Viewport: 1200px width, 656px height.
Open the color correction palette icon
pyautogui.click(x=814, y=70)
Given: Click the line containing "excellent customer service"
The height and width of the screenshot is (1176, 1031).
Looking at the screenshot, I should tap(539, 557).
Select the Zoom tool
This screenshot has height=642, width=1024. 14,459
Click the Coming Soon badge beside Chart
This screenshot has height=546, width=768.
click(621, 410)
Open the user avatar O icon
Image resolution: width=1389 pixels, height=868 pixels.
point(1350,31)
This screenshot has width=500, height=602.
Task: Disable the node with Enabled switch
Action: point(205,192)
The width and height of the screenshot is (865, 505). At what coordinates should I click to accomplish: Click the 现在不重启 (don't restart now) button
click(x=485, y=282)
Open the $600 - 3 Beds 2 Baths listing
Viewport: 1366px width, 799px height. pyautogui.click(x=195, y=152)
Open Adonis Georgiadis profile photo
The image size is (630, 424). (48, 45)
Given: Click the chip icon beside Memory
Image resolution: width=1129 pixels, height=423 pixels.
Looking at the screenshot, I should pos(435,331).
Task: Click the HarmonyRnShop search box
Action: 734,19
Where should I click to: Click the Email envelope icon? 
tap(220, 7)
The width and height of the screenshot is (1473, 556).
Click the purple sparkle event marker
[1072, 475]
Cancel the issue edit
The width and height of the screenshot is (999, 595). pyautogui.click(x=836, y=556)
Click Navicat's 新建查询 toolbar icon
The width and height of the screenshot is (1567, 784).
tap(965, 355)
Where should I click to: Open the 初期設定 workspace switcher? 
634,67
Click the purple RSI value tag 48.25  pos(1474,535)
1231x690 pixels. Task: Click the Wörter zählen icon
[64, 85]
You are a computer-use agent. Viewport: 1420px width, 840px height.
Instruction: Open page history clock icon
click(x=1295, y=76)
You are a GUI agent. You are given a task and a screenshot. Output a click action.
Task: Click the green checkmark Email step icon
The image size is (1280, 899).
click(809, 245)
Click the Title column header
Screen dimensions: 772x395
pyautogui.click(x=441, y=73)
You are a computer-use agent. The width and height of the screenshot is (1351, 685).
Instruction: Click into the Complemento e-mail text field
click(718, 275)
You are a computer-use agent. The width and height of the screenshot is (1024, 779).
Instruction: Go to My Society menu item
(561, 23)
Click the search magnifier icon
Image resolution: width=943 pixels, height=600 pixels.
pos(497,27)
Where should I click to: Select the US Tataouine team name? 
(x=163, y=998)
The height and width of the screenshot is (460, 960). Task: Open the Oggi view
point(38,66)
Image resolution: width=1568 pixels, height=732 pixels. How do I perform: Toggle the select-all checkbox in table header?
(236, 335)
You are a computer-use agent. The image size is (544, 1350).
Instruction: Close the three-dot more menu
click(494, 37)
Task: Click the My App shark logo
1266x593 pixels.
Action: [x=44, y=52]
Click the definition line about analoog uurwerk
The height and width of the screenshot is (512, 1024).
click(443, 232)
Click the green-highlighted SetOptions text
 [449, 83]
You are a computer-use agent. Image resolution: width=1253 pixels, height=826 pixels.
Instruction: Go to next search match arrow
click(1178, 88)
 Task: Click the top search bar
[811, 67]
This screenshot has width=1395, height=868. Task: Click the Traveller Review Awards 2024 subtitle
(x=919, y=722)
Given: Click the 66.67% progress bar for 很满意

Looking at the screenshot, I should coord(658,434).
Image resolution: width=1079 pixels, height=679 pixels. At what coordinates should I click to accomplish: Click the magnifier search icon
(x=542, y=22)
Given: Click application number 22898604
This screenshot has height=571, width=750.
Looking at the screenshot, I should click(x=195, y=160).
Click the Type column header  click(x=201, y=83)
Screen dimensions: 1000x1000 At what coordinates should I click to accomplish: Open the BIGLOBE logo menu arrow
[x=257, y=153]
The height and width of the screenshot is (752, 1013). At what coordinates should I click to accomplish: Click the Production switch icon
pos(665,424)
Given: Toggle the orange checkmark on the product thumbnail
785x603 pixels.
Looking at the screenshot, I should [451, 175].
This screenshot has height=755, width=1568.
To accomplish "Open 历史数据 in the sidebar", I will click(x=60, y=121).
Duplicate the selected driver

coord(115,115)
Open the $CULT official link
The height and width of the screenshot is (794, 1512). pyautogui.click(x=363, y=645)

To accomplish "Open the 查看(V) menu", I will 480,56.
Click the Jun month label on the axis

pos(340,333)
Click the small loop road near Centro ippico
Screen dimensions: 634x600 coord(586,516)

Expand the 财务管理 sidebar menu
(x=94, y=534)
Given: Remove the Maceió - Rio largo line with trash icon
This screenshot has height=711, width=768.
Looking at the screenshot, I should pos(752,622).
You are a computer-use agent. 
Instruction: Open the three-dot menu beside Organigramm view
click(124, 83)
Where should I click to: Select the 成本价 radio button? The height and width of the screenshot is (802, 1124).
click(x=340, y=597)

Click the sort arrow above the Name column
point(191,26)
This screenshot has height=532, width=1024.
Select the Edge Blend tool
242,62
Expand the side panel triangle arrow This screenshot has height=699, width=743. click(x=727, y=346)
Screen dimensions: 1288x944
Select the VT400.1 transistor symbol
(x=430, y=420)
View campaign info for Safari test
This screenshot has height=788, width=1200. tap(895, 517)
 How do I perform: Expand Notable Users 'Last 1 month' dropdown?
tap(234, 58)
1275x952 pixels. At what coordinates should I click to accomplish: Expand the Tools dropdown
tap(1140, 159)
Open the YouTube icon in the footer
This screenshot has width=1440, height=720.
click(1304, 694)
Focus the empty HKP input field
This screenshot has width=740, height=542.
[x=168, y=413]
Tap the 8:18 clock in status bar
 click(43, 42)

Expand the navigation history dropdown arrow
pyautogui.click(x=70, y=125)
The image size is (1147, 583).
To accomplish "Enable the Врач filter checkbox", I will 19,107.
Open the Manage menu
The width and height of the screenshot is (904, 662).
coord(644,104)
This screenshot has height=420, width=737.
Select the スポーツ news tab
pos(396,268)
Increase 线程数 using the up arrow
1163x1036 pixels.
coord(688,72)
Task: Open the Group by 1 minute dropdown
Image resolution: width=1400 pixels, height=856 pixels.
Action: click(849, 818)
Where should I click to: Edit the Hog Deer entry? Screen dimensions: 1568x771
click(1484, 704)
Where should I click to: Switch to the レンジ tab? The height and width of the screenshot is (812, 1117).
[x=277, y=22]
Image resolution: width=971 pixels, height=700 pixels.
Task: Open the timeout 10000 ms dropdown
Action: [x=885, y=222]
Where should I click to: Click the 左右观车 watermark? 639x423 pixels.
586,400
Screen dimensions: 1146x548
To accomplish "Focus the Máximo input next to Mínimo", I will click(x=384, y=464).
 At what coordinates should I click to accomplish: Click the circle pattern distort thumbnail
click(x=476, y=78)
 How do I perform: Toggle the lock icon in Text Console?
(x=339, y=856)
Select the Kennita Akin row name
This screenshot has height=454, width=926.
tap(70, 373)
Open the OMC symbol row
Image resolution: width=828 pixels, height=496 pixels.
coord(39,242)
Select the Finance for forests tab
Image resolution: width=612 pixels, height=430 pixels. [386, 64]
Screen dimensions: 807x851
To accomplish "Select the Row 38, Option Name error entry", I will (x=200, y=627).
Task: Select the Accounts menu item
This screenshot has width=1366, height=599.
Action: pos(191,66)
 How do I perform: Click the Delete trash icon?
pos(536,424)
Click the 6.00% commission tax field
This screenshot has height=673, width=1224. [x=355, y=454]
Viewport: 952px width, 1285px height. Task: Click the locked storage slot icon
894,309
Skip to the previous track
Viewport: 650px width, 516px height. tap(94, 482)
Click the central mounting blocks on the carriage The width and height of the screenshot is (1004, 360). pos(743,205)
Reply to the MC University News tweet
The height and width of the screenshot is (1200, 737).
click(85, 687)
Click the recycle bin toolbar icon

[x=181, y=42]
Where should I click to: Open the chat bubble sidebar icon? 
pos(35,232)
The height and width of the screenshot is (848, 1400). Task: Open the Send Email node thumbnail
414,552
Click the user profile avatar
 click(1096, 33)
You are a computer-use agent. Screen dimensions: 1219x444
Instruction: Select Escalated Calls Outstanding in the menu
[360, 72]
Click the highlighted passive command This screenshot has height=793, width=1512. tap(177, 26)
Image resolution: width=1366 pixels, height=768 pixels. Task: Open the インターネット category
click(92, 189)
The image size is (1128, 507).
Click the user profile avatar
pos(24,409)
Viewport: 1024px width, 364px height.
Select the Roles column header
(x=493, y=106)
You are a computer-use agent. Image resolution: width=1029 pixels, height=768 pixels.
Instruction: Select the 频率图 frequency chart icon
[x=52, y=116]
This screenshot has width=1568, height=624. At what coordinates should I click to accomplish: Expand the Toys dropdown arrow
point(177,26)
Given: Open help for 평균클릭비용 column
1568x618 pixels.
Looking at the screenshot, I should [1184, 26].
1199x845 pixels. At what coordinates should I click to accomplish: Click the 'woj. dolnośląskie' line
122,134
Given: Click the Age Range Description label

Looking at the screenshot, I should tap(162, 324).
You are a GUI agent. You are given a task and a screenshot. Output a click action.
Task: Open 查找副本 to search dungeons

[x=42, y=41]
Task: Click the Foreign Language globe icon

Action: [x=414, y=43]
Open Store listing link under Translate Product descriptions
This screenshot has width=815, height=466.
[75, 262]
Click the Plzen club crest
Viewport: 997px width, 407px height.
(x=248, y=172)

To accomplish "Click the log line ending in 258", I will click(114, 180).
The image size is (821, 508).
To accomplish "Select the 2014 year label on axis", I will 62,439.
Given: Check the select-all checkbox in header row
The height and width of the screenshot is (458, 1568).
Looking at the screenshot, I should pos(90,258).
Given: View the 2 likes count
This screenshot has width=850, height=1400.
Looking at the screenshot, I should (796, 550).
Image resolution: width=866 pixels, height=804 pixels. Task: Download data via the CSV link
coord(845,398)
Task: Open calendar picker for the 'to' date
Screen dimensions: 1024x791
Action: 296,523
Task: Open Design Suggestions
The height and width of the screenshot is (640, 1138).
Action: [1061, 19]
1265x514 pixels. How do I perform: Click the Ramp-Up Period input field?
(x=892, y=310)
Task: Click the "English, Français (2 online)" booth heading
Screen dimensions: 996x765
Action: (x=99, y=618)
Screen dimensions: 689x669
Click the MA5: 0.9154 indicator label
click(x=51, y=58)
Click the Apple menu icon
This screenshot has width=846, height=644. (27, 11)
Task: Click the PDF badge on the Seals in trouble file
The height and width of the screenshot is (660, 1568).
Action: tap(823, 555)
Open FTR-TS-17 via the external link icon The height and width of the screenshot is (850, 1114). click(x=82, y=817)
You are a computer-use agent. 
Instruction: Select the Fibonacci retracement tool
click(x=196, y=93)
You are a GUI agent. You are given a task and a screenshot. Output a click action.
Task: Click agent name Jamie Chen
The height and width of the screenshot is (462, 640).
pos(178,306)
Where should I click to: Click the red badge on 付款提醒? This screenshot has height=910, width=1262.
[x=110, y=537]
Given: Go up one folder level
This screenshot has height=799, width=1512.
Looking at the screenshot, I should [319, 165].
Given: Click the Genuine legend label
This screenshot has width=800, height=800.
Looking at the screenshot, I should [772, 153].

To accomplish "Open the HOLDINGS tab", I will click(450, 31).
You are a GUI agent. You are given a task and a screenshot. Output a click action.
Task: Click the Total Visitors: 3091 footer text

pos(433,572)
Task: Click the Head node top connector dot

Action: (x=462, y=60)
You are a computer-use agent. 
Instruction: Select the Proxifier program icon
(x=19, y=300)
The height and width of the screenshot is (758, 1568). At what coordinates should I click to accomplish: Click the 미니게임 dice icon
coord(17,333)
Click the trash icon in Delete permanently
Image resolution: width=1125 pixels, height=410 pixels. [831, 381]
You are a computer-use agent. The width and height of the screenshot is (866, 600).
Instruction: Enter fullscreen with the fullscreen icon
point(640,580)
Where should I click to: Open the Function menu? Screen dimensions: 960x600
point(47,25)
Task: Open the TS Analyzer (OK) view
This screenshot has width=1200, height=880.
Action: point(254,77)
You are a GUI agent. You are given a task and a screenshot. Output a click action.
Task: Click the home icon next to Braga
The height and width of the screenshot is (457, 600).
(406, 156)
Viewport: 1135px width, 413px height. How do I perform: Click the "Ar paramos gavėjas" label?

*What is being asked*.
Copy out precisely the lines from the line with "The width and height of the screenshot is (904, 662)." to the line with "Task: Open the Group by 1 minute dropdown" in the material above, including those two lines and omitting all the rest.

*Answer below*.
The width and height of the screenshot is (904, 662).
coord(644,104)
This screenshot has height=420, width=737.
Select the スポーツ news tab
pos(396,268)
Increase 线程数 using the up arrow
1163x1036 pixels.
coord(688,72)
Task: Open the Group by 1 minute dropdown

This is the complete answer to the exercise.